In Western China, the climate is dry and the water resources are short, but it has rich coal resources and clean wind energy and solar energy. If the mine water can be effectively treated and utilized, the application of mine water to the production and life will effectively improve the current situation of water shortage in the western region.

In the forecast of China's future energy demand structure, the proportion of renewable clean energy is gradually increasing, and by 2050, accounts for almost half of the total energy demand (Xie et al. 2015). The growth of wind energy and solar energy is the most obvious. However, solar energy and wind energy are random, intermittent, and fluctuating, thus cannot maintain stable constant supply. Because of its poor power generation stability and continuity, this will bring huge challenges to the real-time balance of the power system and to maintain safe and stable operation of the power grid after wind or solar power integration. At the same time, its operation mode is limited by the load demand of the power system. Therefore, the large-scale storage of surplus energy, energy storage and efficient power generation at the peak of electricity consumption become the key technology bottlenecks restricting the large-scale development of solar energy and wind energy. Conventional thermal power and nuclear power also need large-scale energy storage facilities for economic peak. The only thing that meets the demand now is the pumped storage power station.
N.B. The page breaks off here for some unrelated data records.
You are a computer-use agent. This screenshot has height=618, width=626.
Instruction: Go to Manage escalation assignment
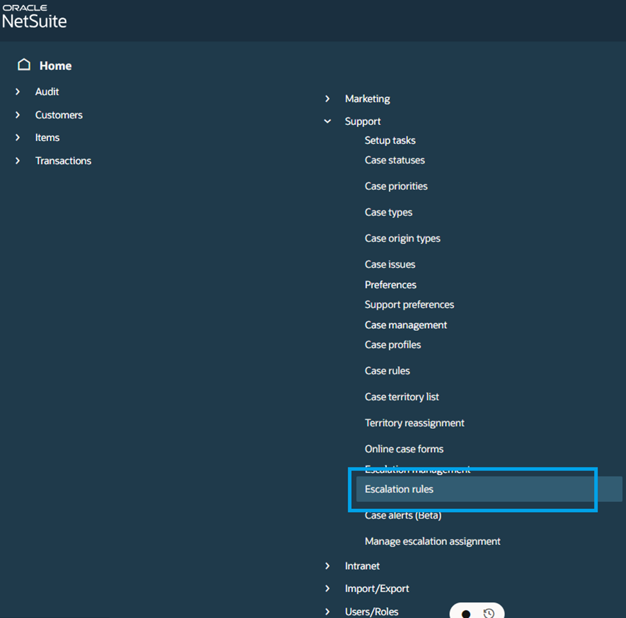click(432, 542)
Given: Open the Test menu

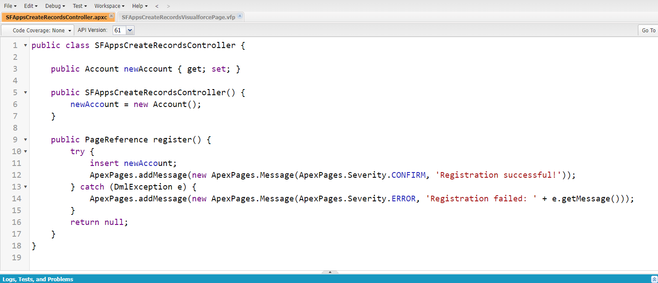Looking at the screenshot, I should point(78,6).
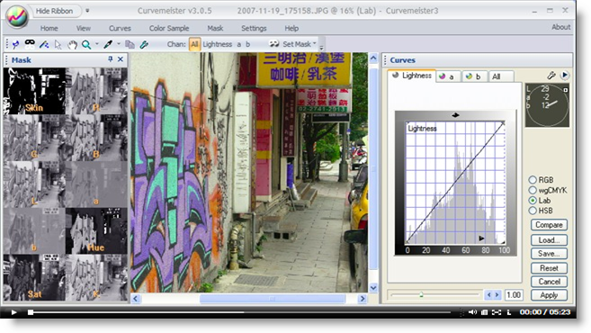Select the RGB color mode radio
591x333 pixels.
[x=533, y=180]
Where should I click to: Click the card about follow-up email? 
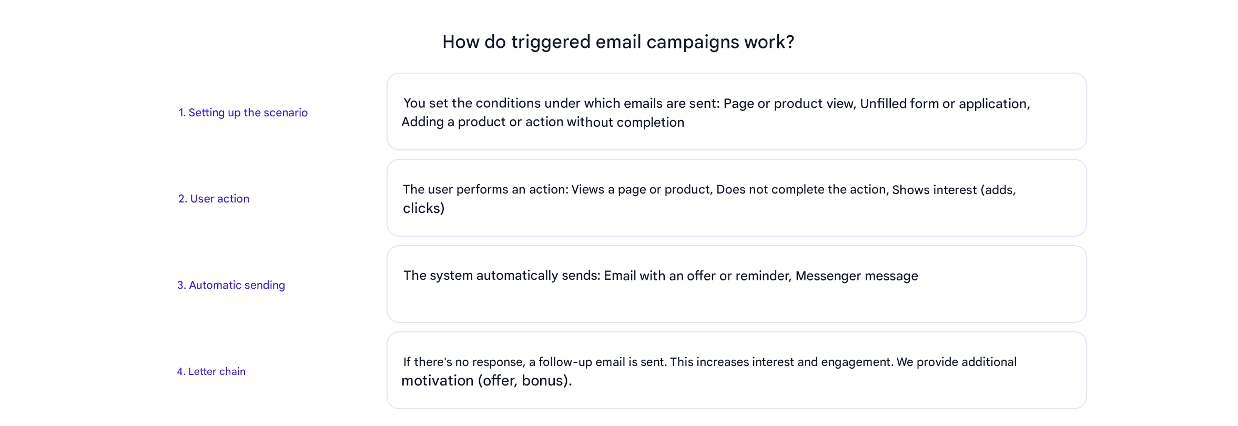(x=736, y=370)
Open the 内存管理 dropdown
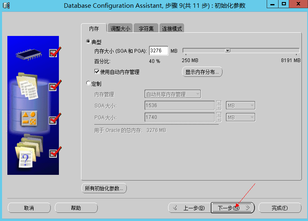The width and height of the screenshot is (308, 221). pyautogui.click(x=173, y=94)
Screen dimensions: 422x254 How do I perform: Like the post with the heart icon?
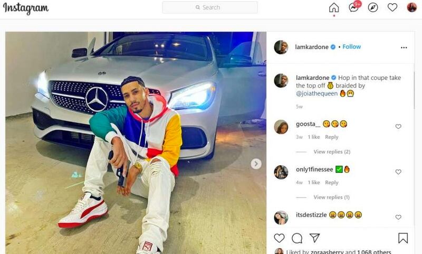click(279, 238)
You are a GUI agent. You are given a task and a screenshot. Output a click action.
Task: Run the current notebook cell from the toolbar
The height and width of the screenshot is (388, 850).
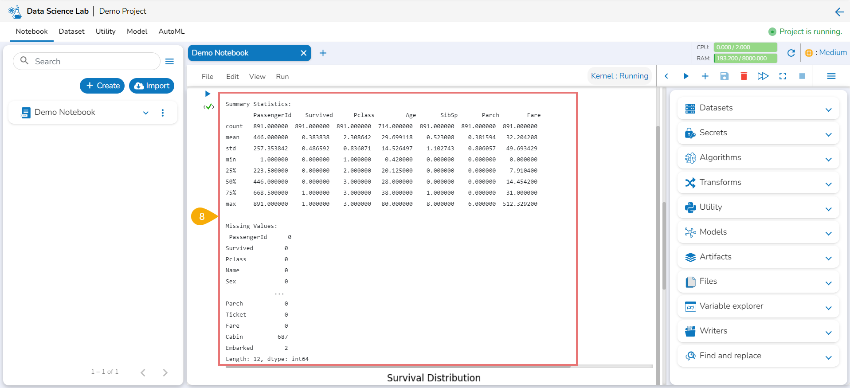[686, 76]
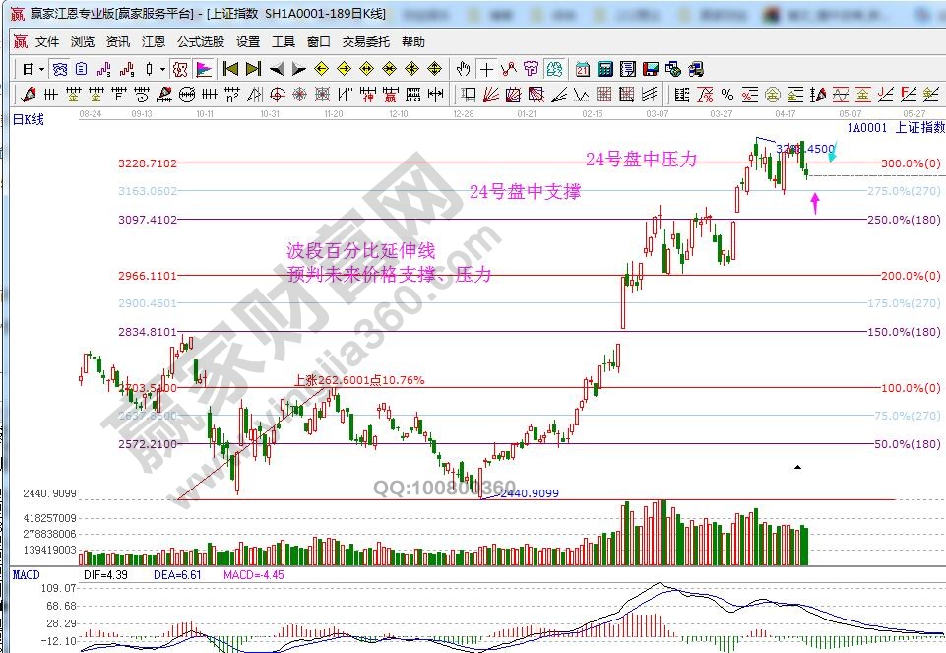Open the calendar icon showing 21
Image resolution: width=946 pixels, height=653 pixels.
pos(583,69)
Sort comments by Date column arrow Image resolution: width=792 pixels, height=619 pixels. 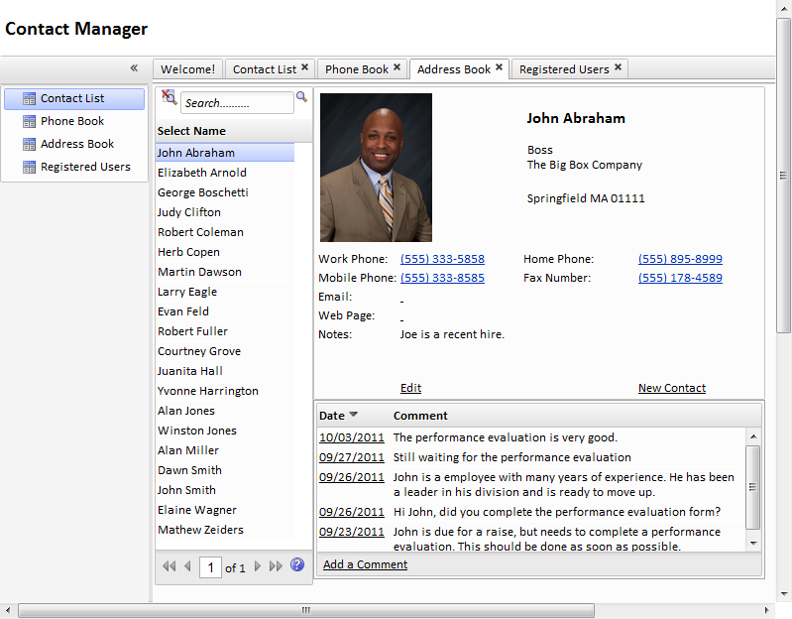354,415
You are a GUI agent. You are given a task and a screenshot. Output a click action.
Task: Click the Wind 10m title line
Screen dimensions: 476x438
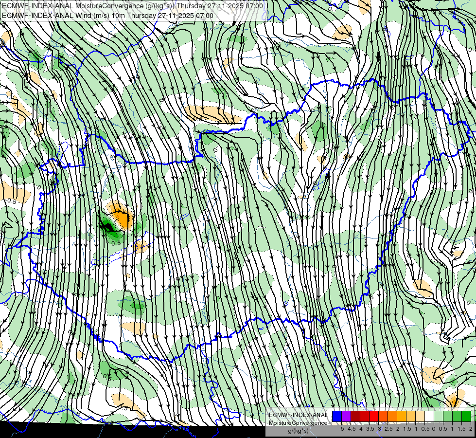[107, 15]
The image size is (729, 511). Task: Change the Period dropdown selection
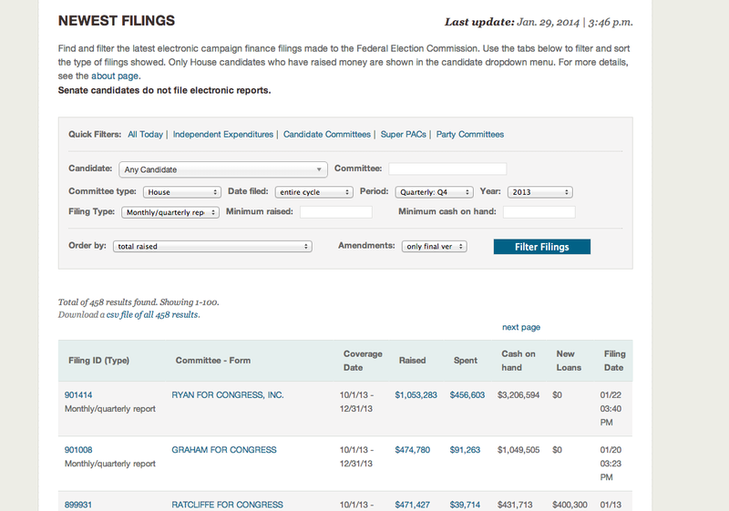coord(435,192)
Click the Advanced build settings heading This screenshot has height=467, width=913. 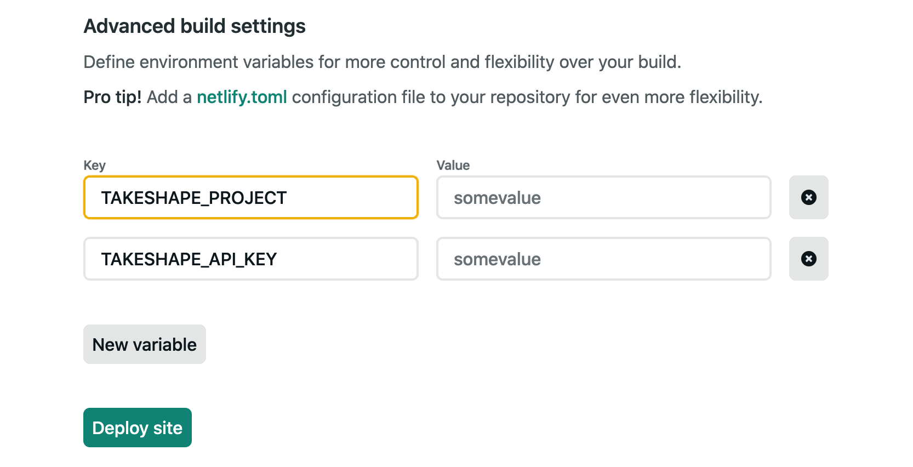point(195,26)
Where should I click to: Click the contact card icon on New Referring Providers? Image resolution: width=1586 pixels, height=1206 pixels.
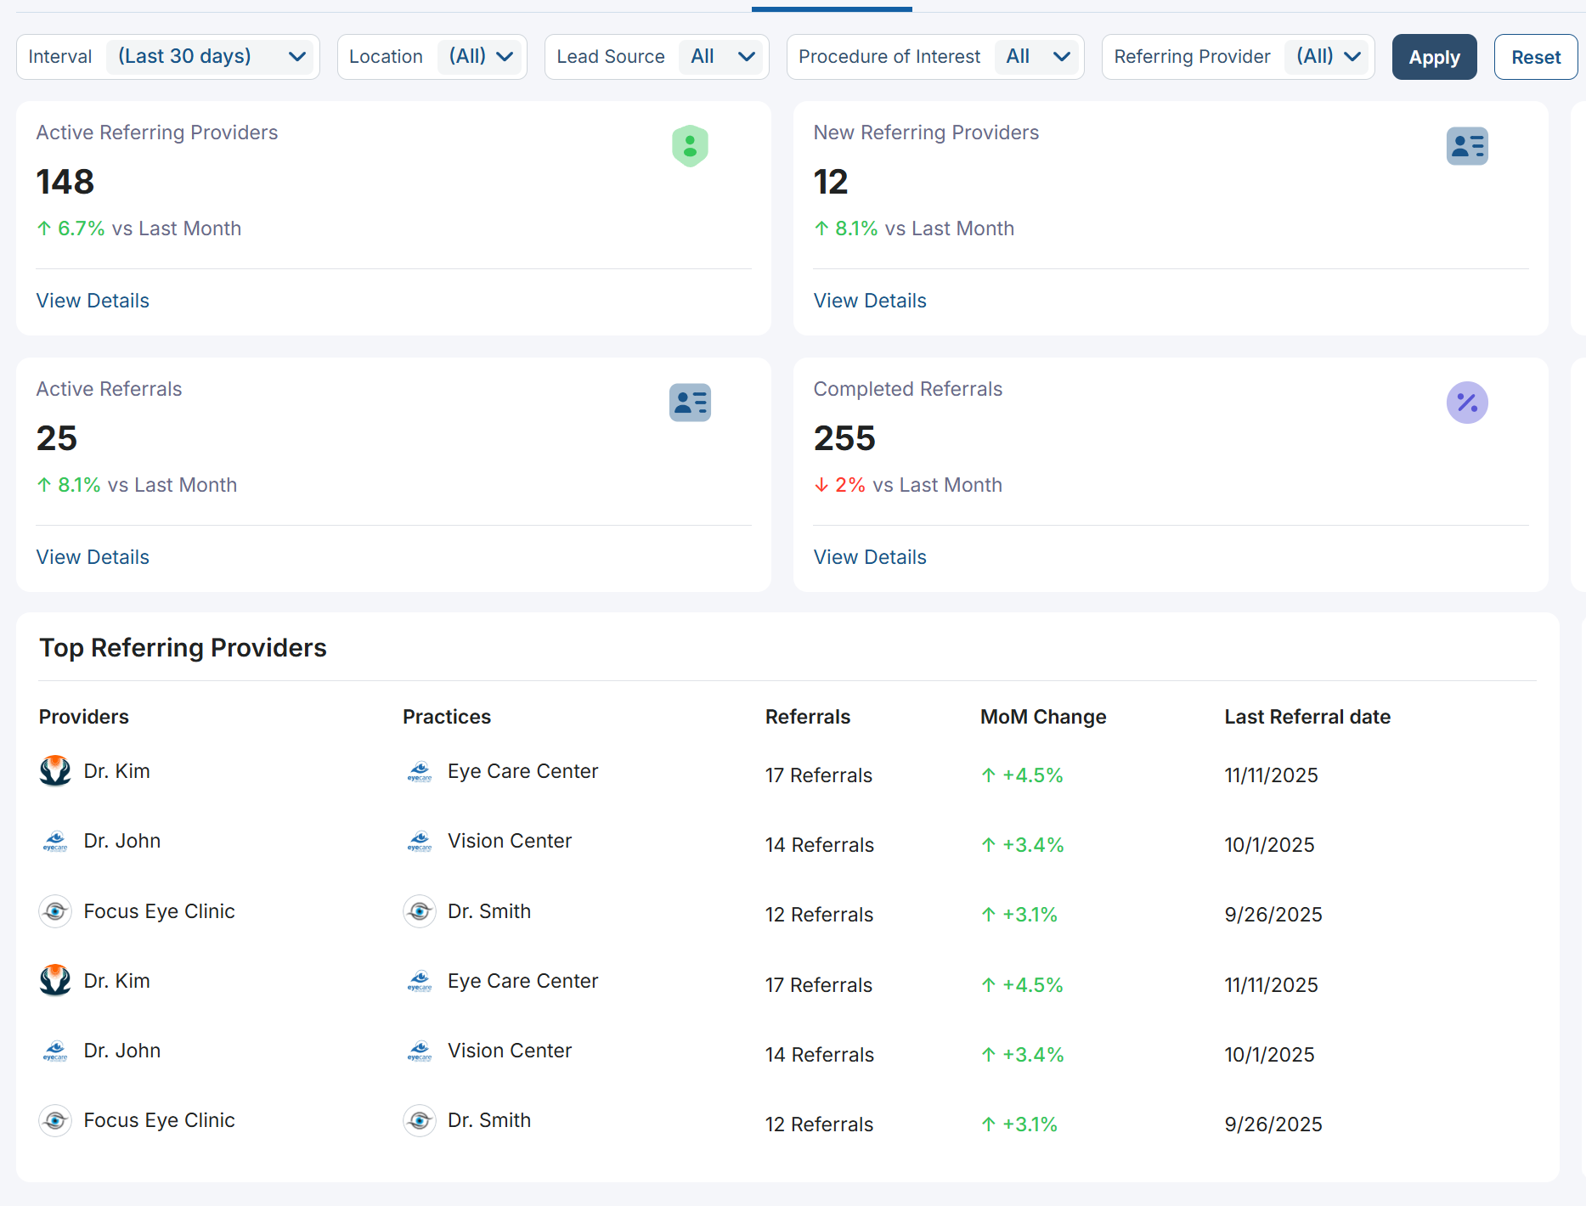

The coal-water-wind (solar) energy comprehensive green energy mining system refers to when coal mining, without affecting the safety of coal mining, the mine water stored in the goaf, using the horizon elevation of the goaf, converting solar energy and wind energy into stable energy by using the method of pumped storage, establishes a green energy system for comprehensive application of mine water, solar energy, and wind energy (see Figure 1). Thus, the impact and destruction of coal mining are reduced on the ecological environment, producing the comprehensive development of coal, water, and wind (solar) energy, and achieving the goal of coordinated and sustainable development of the mining ecosystem.

Figure 1

Coal-water-wind (solar) energy comprehensive green energy mining system.

Figure 1

Coal-water-wind (solar) energy comprehensive green energy mining system.

RESULTS AND DISCUSSION

In order to make the coal-water-wind (solar) energy comprehensive green energy mining system run normally, stable mine water resources are the premise and guarantee. The research shows that in Western China, coal mining will destroy the Quaternary aquifers. In the early stage of coal mining, the pore water in the Quaternary system percolates to the underground, which is an important source of the early stage of the mine water. Geological exploration shows that there is a large amount of bedrock fissure water in the coal measures strata in the western region, which accounts for about 76% of the total underground water resources in the Ordos Basin (Dazhao 2015). This observation shows that the long-term seepage of the bedrock fissure water is the source of the long-term stability of the mine water. For example, in Daliuta coal mine, after 2005, the inflow is long-term stable at around 500 m3/h, providing water security for the follow-up utilization of mine water (Figure 2).

Figure 2

Statistics of water inflow in Daliuta coal mine.

Figure 2

Statistics of water inflow in Daliuta coal mine.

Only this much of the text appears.